Focus View
New rules must not stifle e-hailing services
FocusM team | 04 Aug 2017 00:30
E-hailing service providers such as Uber and Grab can heave a sigh of relief that their operations are finally legal. 

But looking at the new legislation that grants the 180,000 e-hailing drivers in the country legitimacy, we hope it won’t stifle the growth of the industry and deter new drivers of the two ride-hailing services. 

It does seem that the new rules of e-hailing services have been tuned to be more in line with that of taxi drivers. Is this really necessary given the phenomenal success of the e-hailing industry? 

The very reason this industry grew rapidly was because it was not bogged down by red tape and unnecessary rules and regulations that governed regular taxis.
With the latest legislation, e-hailing drivers will have to pass screening by the police and Road Transport Department (RTD). Besides obtaining a permit to operate, a driver will also be subject to a medical check-up, driver’s card, insurance coverage and periodic vehicle inspections.
We know how cumbersome it is dealing with government departments. The red tape alone can delay applications for permits by weeks or even months.
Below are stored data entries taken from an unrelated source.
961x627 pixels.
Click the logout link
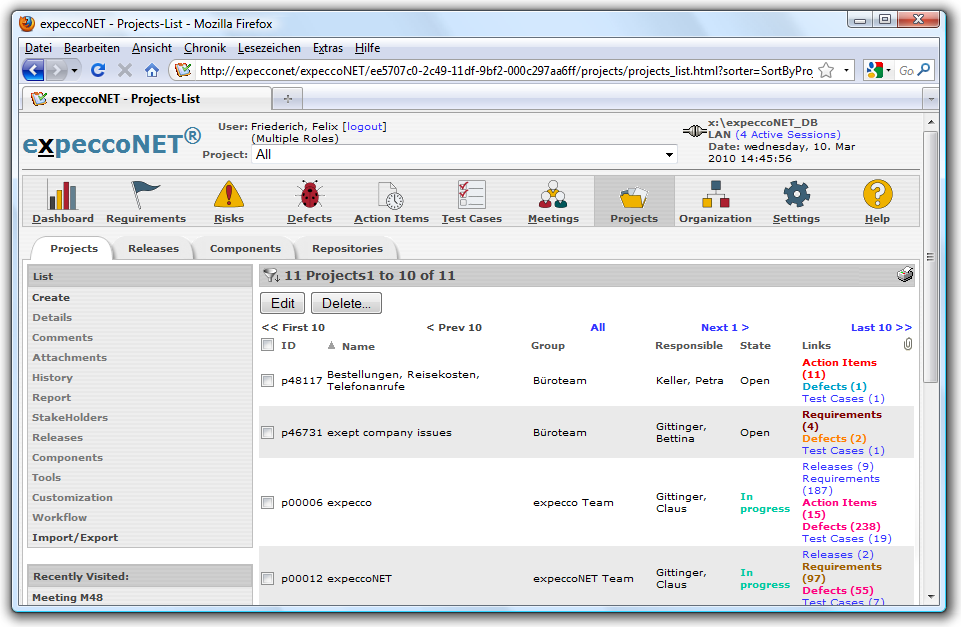click(x=364, y=127)
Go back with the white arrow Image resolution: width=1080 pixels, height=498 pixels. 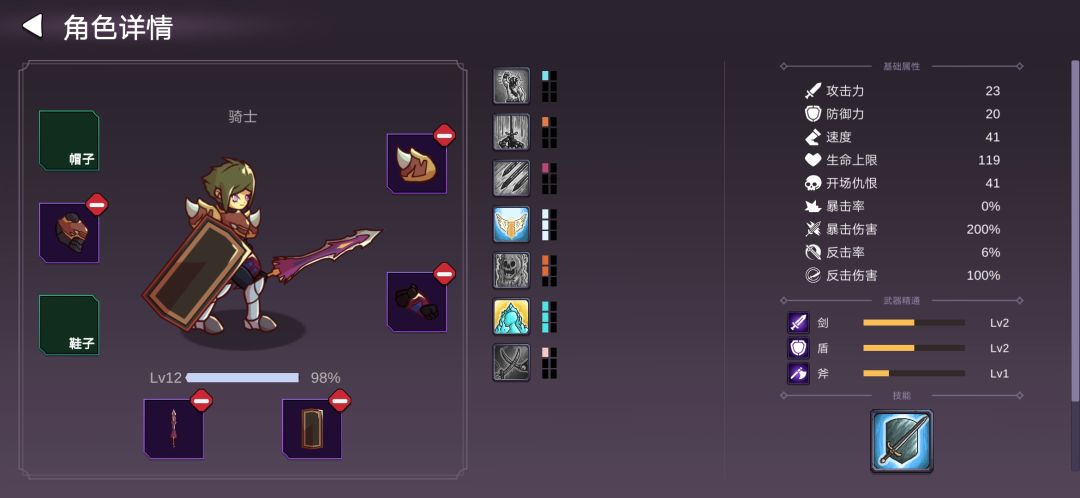pyautogui.click(x=32, y=26)
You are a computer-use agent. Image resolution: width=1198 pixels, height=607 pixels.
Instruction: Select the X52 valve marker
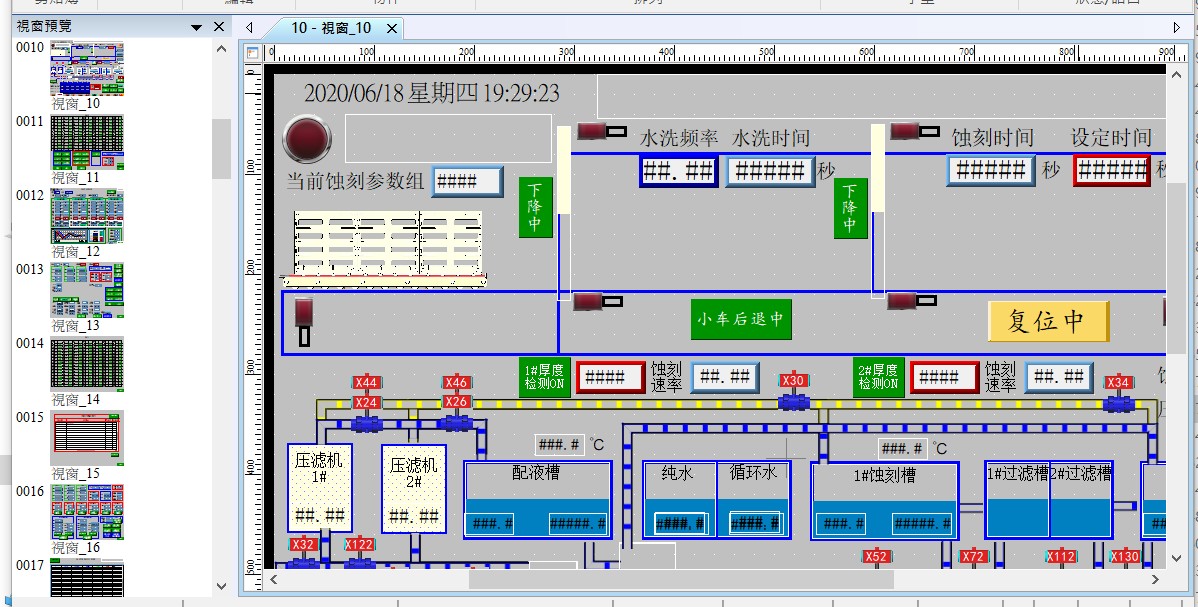pos(876,557)
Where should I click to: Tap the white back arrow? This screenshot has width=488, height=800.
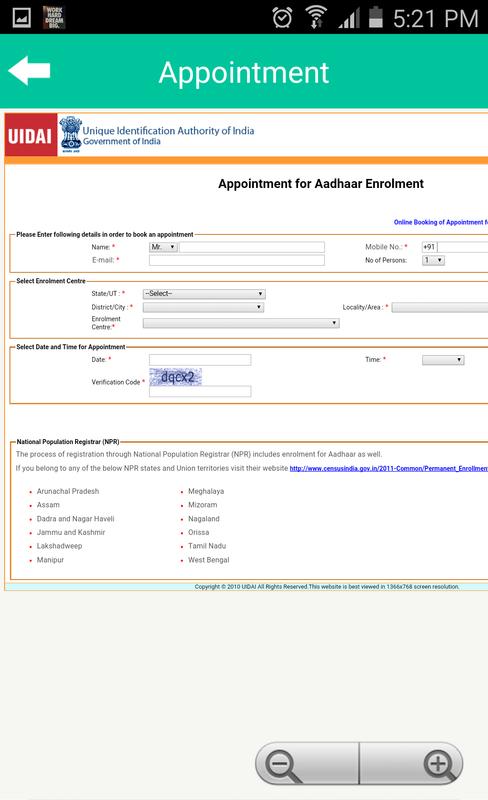click(29, 70)
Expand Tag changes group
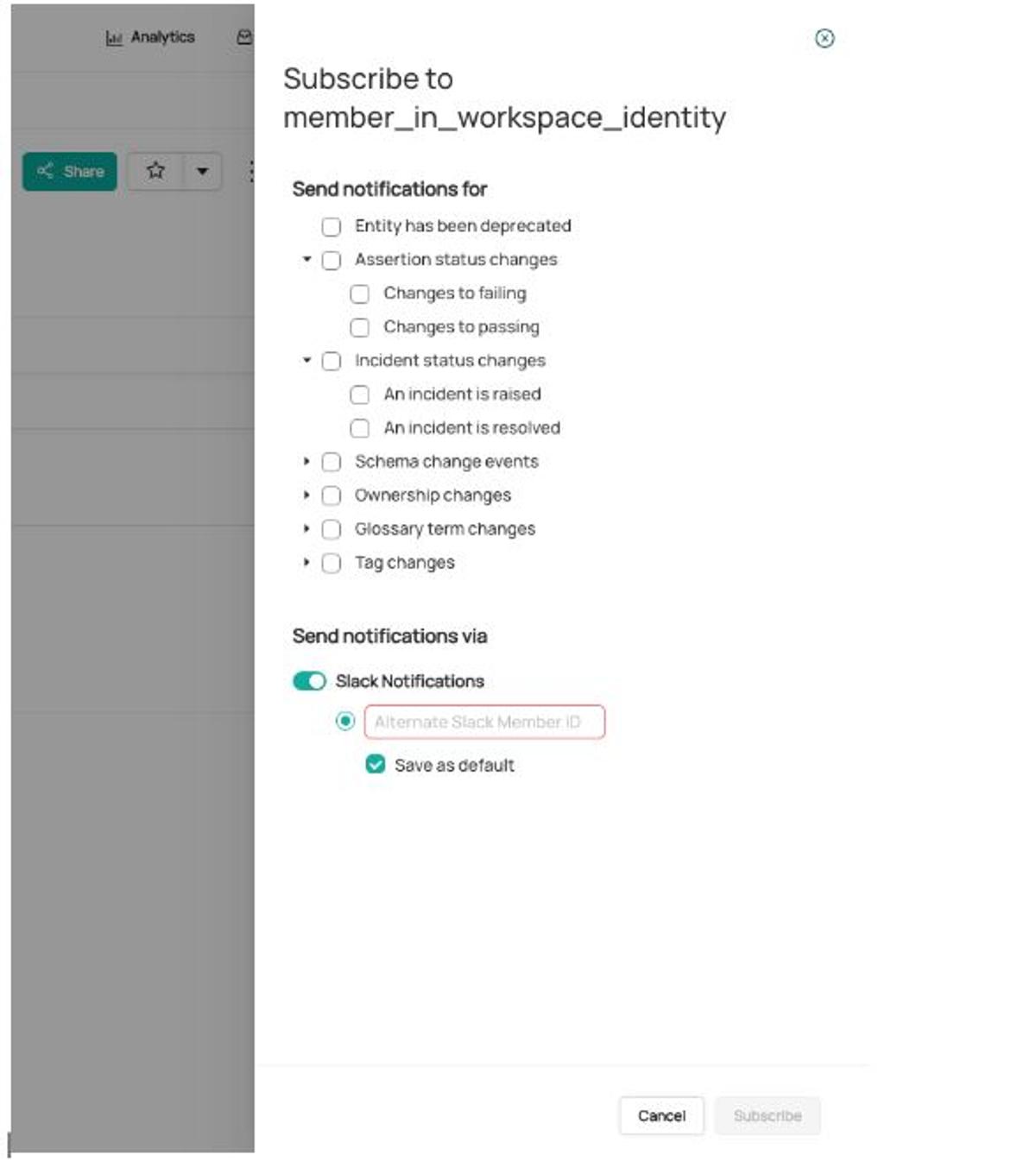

Will the police and RTD be able to screen applicants within a week? They must come up with a client’s charter on this. And can Puspakom, the monopoly vehicle inspection company, cope with inspecting another 180,000 vehicles without drivers enduring long queues?  
Minister in the Prime Minister’s Department Datuk Seri Nancy Shukri, who tabled the amendments to the law, proudly said Malaysia was possibly the first country in the world to regulate e-hailing services. 

That could be because other countries are probably thinking twice before imposing rules that could kill entrepreneurship. Uber and Grab provide extra income for thousands of people. Almost 70% of e-hailing drivers are part-time.  

Countries don’t want to be accused of stifling a service that is rapidly gaining popularity with the public. On that note, did the Land Public Transport Commission (SPAD) get the views of all stakeholders before amending the law?  
Instead of imposing the rules governing taxi drivers on Uber and Grab, it would have been better to loosen some of the legislation governing taxi drivers. After all, didn’t MyTeksi, a company for taxi drivers, successfully evolve into Grab?